CodeLoverboy: whats that?
kan181: when you capture a piece the board explodes
struct: I think its solved AntiSquid
kan181: "Although the advantage is significant, no attempts to prove a win for White have been successful."
struct: or maybe its another variant
struct: anti chess
struct: The variant where enemy is forced to capture
struct: ok maybe i dont know what anti chess is
darkhorse64: you won 7-6 MSmits. You don't need the book
MSmits: ohh ok
MSmits: yeah the last few battles were better i guess
MSmits: it had a bad start
MSmits: but I like the book :(
darkhorse64: With the book, it's even more
MSmits: it's huge now thanks to 10 cores trying to solve the game
MSmits: 31 kb
MSmits: might need to start compressing
darkhorse64: I should resubmit because my games are aging a lot
MSmits: aging?
struct: do it you will stay 2nd at worst case
darkhorse64: your played disapear with time
darkhorse64: *games*
darkhorse64: fire
MSmits: you mean you just see other submits
darkhorse64: yep, the most recent ones
struct: you both submited o.o
darkhorse64: I wonder if the old games are still in the stats
MSmits: i got a loss with the full book power darkhorse64
MSmits: last book move on ply 11, quite deep for non-counter book
MSmits: means you're playing well
darkhorse64: 170K rollouts second turn
darkhorse64: helps a lot
jacek: :s
darkhorse64: I wish avx2 helps more. It's a pity such unreadable code does not perform better
MSmits: ah, you're defining it differently
MSmits: Rollouts: 33408
MSmits: but that's with all children
darkhorse64: yes
MSmits: so mine is, I guess? like 200k?
MSmits: not sure
MSmits: also depends on the cpu you get
darkhorse64: 4 points lead :sob:
jacek: where
darkhorse64: Now decreasing. C4
jacek: :bomb:
jacek: 4+ points sounds like me in bt before the reBless :unamused:
darkhorse64: :elephant:
jacek: hmm https://img-9gag-fun.9cache.com/photo/aQomRzK_460svav1.mp4
struct: do uttt with this
MSmits: http://chat.codingame.com/pastebin/19ca45e7-2aed-4ff9-aa1b-01bea51e648e
MSmits: you asked about losses struct
darkhorse64: :book: wins :elephant:
struct: thanks
struct: if you train it against minimax will it only learn how to draw?
jacek: noice
MSmits: it's not training against anything now
MSmits: it's just supervised learning
MSmits: so the states are labeled by a perfect minimax and then learned
MSmits: but it's not perfect, you can tell from the validation
jacek: and we agreed the NN works like it should? not that weird abs eh?
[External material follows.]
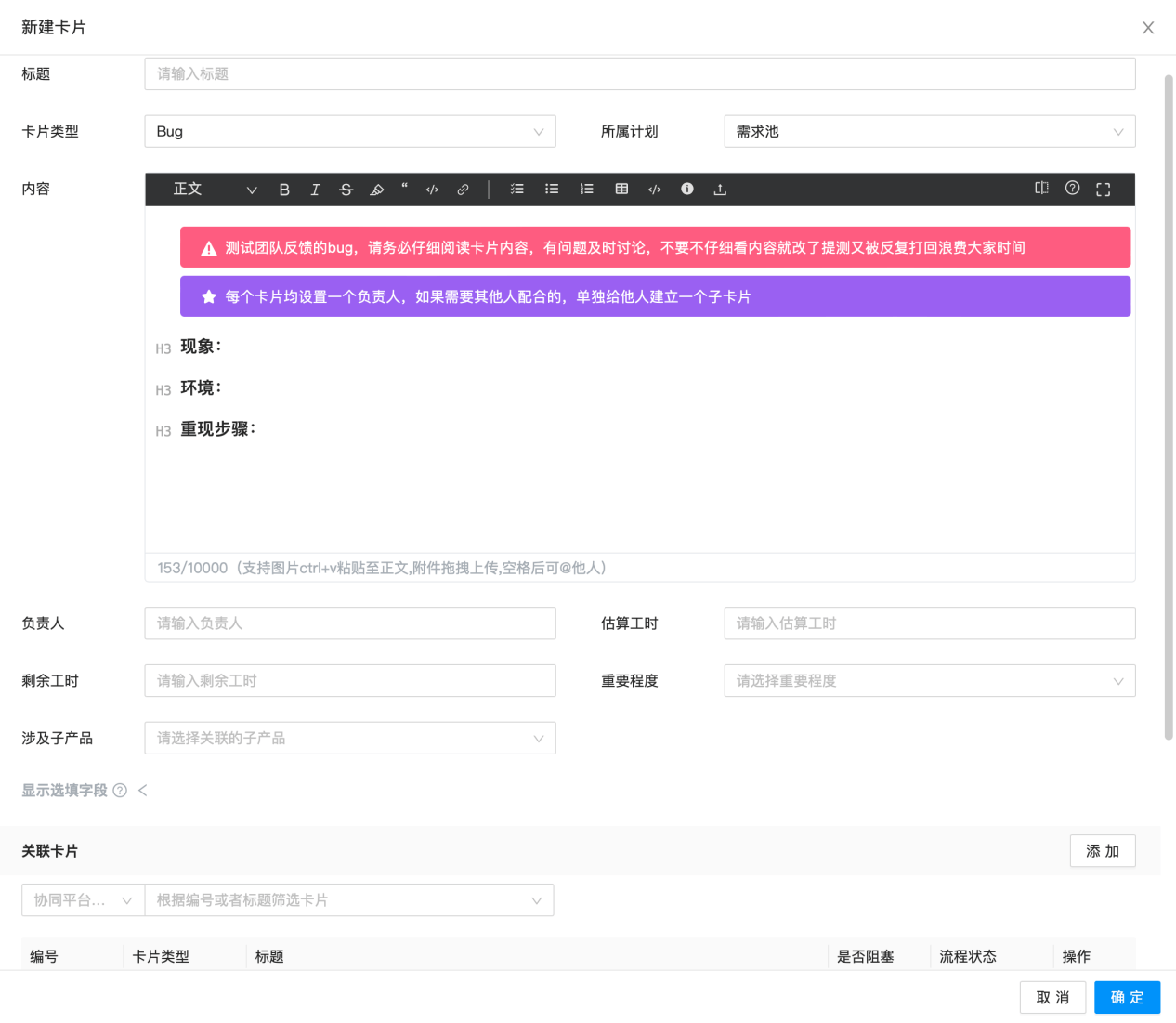The height and width of the screenshot is (1023, 1176).
Task: Open the upload attachment tool
Action: 720,190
MSmits: somehow it just does't lead to losses
Wontonimo: :thumbsup:
MSmits: jacek it works as it should, but re curse might have had a point if I had been using a different loss function
MSmits: I need to get into that to be sure
Astrobytes: I lost the conversation somewhere, you're NNing C4 now or that's separate?
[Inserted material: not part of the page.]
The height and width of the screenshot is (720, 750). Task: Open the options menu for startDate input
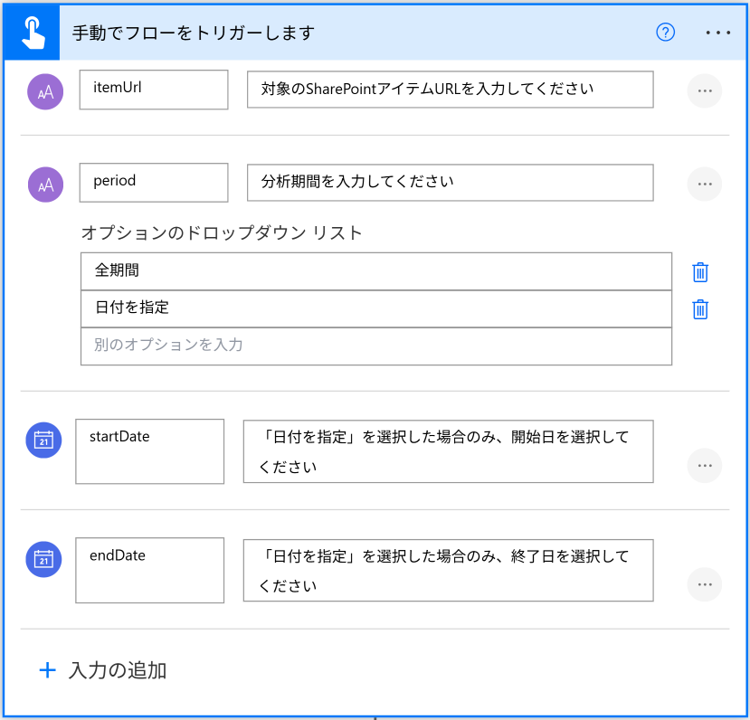[704, 466]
MSmits: that was AntiSquid's idea
MSmits: this is still just TTT
Astrobytes: And your C4 submit was just your regular bot?
MSmits: i submitted twice, once without book and once with book
darkhorse64: Astrobytes: comparing book vs no book
darkhorse64: book smashes teapot
Astrobytes: Ah, gotcha. Thanks darkhorse64
jacek: C4... lets recall the memes once again https://9gag.com/gag/aeDNdGv
Astrobytes: lol
MSmits: i love that one
Astrobytes: I will resist looking, I always read them all.
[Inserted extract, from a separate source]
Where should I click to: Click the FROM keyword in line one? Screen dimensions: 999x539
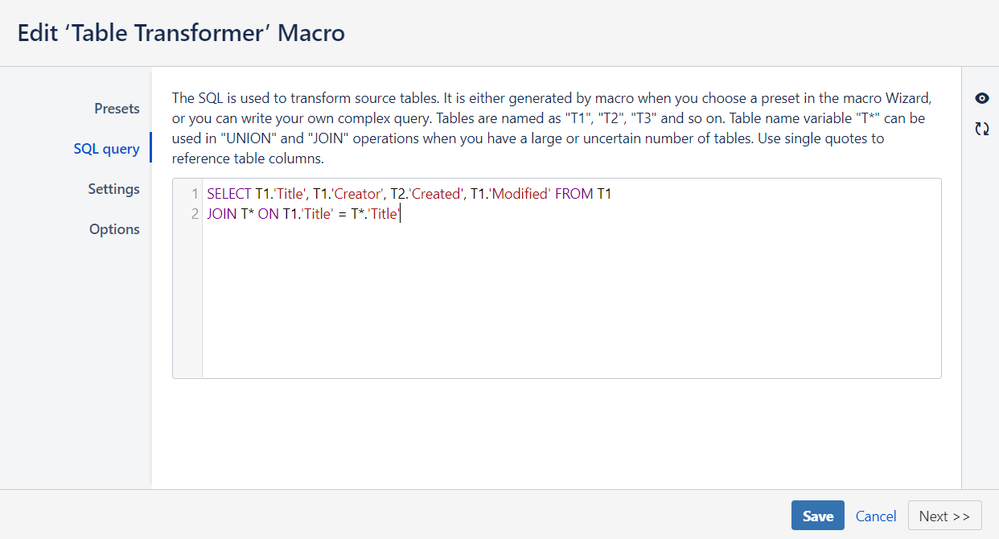(x=573, y=194)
Gabbek: haha, that's a great one, jacek
MSmits: it's really perfect, no idea how to get a dog to do that, or is it doctored somehow?
MSmits: the timing of it kicking over the board is great
MSmits: anyways, gotta get some sleep. Gn
darkhorse64: gn
Gabbek: gn
Astrobytes: gn MSmits, Gabbek
Astrobytes: Wait a sec, MSmits never saw the replies to that C4 post?
jacek: :upside_down:
MSmits: i saw it before, the first time jacek shared
Astrobytes: What happened to sleep eh
MSmits: hey i was getting there
MSmits: apparently my dog needs to pee
jacek: need more chloroform
MSmits: that wont stop it peeing
Astrobytes: Worth a go
MSmits: yeah it's gonna go no matter what
ZarthaxX: hey
MSmits: so i am taking it outside, then sleep :P
struct: hi
Astrobytes: Hey Zarthy, structy
jacek: really, how can you meme connect4, its so random
ZarthaxX: he guyssss
ZarthaxX: hey*
Astrobytes: he man
Astrobytes: By the power of Greyskull, how does your day go ZarthaxX?
ZarthaxX: oh gooodd
ZarthaxX: just finished 2 things for uni
ZarthaxX: sent a cv yesterday for a potential teacher place at uni
ZarthaxX: i dont think i will be able to do it anyway
Astrobytes: But they might train you on the job no?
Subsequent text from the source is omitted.